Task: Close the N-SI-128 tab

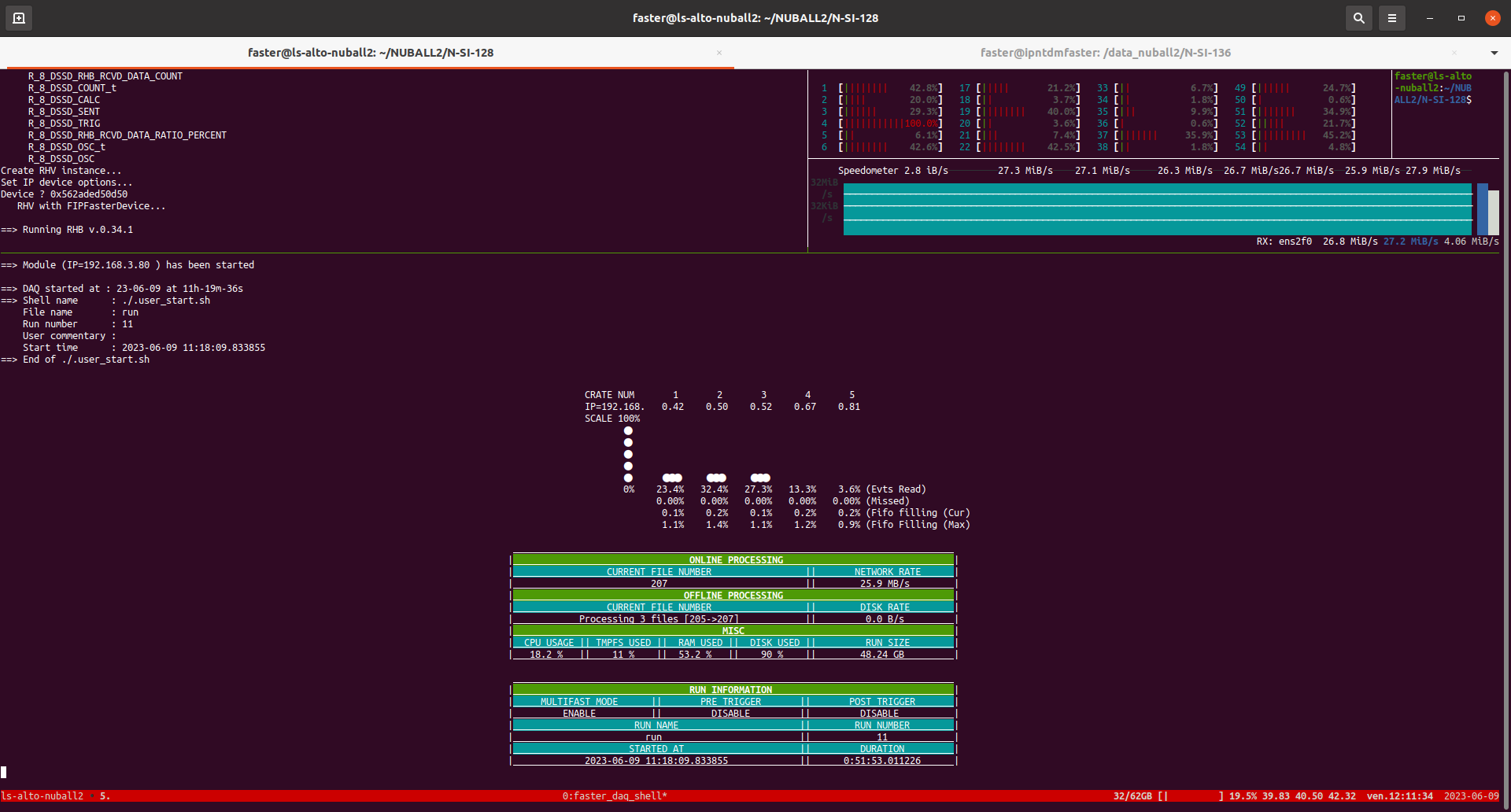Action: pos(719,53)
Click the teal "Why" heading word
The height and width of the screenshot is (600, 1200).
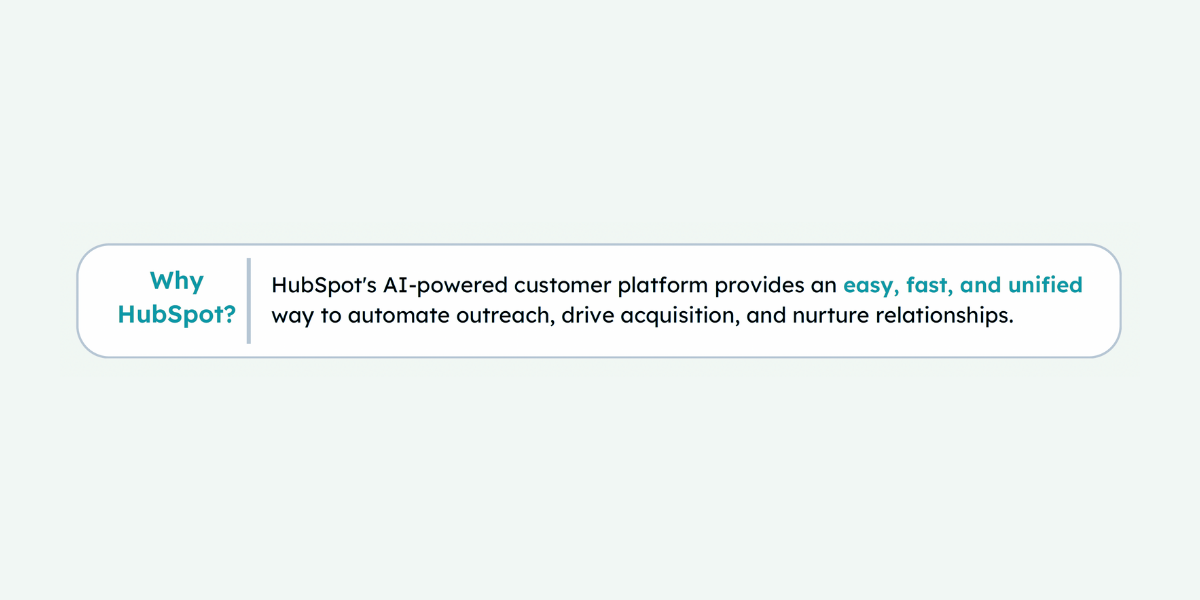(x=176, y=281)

========================================================================

-- Aim of the exercise --
Copy everything in the records above except the pictures, exactly as written.

-- Problem solution --
Task: Close the N-SI-128 tab

Action: pos(719,53)
Click the teal "Why" heading word
The height and width of the screenshot is (600, 1200).
(x=176, y=281)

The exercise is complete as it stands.